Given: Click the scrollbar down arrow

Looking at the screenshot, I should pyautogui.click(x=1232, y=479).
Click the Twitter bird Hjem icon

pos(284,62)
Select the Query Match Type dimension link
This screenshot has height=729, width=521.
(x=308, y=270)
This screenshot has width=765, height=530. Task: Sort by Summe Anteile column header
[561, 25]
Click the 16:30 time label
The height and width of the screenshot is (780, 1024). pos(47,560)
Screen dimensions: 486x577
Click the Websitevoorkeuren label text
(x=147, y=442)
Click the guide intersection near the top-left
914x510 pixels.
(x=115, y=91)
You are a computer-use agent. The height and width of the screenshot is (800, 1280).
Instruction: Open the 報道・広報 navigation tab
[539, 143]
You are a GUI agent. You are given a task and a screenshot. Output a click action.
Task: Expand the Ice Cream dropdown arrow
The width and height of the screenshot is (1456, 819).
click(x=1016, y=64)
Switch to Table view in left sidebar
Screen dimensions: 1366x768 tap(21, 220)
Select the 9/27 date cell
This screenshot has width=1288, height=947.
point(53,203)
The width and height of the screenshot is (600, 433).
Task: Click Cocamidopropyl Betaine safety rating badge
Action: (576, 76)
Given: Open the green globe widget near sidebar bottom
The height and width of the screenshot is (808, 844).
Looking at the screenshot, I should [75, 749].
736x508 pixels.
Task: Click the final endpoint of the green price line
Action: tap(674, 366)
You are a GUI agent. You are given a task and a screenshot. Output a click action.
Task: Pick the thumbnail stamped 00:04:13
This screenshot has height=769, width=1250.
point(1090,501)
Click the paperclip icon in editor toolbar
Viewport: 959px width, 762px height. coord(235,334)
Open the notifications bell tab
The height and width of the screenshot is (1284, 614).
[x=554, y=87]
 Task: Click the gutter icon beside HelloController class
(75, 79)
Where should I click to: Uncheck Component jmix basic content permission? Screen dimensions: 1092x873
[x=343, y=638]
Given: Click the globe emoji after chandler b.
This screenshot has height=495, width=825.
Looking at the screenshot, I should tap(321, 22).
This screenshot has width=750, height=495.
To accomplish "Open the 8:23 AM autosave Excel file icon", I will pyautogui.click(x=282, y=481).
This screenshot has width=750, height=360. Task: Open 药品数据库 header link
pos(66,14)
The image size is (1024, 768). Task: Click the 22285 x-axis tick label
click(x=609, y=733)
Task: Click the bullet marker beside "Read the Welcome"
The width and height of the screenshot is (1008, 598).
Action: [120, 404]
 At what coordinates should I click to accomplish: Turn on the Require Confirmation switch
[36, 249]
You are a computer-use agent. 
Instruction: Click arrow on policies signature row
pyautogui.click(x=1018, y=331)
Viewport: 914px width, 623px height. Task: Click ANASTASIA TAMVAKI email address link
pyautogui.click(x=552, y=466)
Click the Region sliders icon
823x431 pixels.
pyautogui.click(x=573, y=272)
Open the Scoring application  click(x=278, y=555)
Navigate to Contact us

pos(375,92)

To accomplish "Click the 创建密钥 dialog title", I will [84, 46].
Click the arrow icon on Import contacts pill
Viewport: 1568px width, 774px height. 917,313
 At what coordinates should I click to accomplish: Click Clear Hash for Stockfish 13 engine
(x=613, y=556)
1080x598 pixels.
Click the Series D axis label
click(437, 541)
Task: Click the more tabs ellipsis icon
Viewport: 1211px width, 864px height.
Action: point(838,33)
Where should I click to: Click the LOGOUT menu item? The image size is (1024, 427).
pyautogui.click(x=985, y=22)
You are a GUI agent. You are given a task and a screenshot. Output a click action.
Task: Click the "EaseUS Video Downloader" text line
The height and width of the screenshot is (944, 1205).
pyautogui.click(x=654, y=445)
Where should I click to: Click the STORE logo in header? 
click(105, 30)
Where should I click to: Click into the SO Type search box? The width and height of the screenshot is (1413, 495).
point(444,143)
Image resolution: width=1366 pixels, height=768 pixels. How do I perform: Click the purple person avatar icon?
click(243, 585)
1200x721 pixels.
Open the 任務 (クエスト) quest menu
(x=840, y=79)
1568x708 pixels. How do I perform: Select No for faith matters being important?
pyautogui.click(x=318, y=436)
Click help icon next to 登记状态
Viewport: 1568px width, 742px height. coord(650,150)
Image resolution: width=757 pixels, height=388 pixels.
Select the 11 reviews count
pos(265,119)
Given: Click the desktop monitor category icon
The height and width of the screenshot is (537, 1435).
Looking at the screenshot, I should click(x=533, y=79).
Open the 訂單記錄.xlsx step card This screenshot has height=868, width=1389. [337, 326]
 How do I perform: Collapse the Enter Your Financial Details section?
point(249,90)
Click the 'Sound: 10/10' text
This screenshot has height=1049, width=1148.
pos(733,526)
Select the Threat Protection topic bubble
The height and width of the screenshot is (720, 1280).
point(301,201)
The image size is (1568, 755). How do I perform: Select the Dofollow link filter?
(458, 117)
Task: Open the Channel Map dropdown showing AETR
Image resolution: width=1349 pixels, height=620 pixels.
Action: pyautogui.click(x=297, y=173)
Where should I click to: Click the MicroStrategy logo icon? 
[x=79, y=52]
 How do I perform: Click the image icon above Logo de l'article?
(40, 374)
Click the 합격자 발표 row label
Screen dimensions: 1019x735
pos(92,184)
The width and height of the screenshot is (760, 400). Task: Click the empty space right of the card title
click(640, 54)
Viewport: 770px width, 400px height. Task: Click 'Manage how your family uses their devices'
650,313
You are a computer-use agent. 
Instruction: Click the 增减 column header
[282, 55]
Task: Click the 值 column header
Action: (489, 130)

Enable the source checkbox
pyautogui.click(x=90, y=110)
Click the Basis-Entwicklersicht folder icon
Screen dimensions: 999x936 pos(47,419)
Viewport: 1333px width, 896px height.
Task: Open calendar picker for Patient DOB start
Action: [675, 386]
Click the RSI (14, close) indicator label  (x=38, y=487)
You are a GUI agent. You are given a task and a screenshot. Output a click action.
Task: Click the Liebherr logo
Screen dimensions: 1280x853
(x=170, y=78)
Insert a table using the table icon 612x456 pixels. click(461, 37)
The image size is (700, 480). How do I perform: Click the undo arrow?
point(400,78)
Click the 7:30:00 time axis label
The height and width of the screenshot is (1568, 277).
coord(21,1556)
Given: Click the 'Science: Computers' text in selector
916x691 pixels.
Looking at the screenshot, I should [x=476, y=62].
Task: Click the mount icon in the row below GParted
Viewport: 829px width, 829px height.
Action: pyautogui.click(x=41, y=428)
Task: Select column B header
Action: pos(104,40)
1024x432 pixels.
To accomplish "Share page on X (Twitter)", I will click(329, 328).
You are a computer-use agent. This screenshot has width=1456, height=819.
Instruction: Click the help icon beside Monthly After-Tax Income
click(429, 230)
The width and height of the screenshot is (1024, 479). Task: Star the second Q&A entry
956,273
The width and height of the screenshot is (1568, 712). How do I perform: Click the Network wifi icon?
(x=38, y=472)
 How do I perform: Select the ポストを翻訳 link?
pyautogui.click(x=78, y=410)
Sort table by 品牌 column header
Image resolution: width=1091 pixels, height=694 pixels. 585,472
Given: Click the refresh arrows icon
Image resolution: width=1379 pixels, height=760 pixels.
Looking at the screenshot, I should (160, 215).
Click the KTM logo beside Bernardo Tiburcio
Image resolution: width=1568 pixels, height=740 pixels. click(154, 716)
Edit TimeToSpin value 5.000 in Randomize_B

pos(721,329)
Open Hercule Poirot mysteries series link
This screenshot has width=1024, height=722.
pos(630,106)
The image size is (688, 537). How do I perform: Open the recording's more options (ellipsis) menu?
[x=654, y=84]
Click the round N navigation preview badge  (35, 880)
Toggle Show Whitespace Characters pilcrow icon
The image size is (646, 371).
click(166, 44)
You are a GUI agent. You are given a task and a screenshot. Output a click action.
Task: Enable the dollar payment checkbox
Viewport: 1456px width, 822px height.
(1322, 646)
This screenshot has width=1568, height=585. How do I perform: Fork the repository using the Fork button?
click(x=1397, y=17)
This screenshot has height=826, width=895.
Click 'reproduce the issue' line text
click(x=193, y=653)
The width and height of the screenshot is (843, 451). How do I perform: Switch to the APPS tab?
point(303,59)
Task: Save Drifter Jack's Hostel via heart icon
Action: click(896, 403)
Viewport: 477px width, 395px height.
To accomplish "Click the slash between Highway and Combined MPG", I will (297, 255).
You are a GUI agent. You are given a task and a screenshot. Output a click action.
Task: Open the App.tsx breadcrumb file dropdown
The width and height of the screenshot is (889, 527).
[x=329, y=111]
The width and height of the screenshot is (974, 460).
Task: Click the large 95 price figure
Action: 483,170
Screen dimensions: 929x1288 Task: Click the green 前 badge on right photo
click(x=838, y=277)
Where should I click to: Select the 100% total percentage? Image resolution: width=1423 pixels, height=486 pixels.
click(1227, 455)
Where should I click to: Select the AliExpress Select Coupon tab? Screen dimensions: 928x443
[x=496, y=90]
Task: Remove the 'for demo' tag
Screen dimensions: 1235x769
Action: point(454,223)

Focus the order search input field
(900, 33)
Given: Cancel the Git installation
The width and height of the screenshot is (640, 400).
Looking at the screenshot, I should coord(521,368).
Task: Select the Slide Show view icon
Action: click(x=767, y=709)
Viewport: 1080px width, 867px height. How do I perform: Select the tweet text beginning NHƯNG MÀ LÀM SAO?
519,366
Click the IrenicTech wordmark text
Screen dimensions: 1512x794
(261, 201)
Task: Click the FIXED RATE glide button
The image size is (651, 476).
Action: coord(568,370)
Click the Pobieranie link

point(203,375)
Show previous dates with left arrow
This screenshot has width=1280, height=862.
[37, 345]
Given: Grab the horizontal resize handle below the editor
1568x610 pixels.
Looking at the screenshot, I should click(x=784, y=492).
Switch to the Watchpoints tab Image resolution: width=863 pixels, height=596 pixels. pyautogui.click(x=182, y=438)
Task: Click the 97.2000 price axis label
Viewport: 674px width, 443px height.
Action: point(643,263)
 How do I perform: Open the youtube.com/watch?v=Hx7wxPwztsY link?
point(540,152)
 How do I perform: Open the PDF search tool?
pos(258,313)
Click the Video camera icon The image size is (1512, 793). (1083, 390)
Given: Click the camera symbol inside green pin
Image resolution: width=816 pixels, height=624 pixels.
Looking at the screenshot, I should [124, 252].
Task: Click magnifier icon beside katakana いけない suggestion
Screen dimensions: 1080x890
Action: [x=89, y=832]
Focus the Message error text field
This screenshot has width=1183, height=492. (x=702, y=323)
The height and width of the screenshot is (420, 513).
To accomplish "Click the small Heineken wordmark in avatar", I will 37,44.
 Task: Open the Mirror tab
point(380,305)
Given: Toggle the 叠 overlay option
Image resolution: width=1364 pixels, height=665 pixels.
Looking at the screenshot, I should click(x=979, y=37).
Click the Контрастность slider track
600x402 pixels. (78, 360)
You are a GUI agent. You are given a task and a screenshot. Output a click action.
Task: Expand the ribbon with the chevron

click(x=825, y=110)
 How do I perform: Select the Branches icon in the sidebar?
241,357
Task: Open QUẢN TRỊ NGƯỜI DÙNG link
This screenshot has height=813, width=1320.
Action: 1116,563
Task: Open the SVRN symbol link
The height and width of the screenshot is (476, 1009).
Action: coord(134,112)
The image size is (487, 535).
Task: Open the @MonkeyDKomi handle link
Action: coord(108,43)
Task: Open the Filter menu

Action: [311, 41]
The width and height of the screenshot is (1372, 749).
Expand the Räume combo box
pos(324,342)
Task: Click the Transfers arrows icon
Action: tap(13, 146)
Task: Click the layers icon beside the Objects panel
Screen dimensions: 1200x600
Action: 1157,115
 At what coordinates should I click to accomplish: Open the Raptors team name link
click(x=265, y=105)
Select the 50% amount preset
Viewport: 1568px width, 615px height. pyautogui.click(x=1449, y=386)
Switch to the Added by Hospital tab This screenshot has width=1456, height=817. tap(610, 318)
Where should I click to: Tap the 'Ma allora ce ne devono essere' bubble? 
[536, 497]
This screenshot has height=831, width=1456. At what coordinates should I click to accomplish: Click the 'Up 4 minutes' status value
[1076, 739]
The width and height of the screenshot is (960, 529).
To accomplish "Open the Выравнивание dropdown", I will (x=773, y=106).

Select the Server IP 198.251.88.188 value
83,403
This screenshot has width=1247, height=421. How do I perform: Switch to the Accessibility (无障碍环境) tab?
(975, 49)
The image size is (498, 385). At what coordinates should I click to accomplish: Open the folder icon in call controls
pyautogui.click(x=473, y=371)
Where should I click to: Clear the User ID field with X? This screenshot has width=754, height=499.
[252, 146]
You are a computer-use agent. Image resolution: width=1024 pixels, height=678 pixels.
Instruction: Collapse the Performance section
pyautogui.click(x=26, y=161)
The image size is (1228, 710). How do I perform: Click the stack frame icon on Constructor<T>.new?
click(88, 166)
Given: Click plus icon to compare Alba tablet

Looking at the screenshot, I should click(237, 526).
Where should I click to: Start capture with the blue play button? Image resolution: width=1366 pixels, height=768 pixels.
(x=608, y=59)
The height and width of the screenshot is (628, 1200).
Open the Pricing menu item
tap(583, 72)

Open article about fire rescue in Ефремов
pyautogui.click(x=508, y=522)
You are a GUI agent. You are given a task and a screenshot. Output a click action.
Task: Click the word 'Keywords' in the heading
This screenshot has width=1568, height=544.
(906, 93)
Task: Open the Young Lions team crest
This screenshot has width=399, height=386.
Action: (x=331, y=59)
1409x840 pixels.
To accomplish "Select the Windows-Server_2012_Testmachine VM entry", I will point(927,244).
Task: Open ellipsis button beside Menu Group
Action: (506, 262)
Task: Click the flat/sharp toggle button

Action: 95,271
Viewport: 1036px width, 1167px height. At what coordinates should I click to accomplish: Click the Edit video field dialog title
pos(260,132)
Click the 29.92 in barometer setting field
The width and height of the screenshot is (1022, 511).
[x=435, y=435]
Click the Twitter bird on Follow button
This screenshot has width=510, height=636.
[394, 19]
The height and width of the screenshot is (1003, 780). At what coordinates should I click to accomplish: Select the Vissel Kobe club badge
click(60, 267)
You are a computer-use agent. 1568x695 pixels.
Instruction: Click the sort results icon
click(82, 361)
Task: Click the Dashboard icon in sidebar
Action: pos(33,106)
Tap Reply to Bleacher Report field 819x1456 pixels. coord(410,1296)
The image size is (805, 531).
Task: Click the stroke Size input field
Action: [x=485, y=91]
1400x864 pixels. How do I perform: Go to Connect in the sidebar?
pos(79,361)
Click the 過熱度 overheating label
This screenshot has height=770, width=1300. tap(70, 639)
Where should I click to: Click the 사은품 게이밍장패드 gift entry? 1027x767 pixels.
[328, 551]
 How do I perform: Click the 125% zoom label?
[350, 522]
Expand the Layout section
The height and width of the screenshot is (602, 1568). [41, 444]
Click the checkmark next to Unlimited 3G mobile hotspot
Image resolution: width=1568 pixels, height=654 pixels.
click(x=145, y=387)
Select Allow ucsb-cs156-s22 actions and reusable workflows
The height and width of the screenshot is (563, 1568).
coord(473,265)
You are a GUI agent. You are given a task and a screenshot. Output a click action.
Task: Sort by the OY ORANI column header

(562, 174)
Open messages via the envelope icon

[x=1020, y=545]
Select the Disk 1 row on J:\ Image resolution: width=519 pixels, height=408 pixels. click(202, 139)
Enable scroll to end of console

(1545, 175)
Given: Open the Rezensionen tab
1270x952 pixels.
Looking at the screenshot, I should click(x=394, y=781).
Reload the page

§ **Description of the task**
Nothing but the lines above from the one containing "Where should I click to: Select the 100%" through the one containing "Task: Click the FIXED RATE glide button" should appear in the answer, each repeated exactly.

§ **Response**
Where should I click to: Select the 100% total percentage? Image resolution: width=1423 pixels, height=486 pixels.
click(1227, 455)
Where should I click to: Select the AliExpress Select Coupon tab? Screen dimensions: 928x443
[x=496, y=90]
Task: Remove the 'for demo' tag
Screen dimensions: 1235x769
Action: point(454,223)

Focus the order search input field
(900, 33)
Given: Cancel the Git installation
The width and height of the screenshot is (640, 400).
Looking at the screenshot, I should coord(521,368).
Task: Select the Slide Show view icon
Action: click(x=767, y=709)
Viewport: 1080px width, 867px height. How do I perform: Select the tweet text beginning NHƯNG MÀ LÀM SAO?
519,366
Click the IrenicTech wordmark text
Screen dimensions: 1512x794
(261, 201)
Task: Click the FIXED RATE glide button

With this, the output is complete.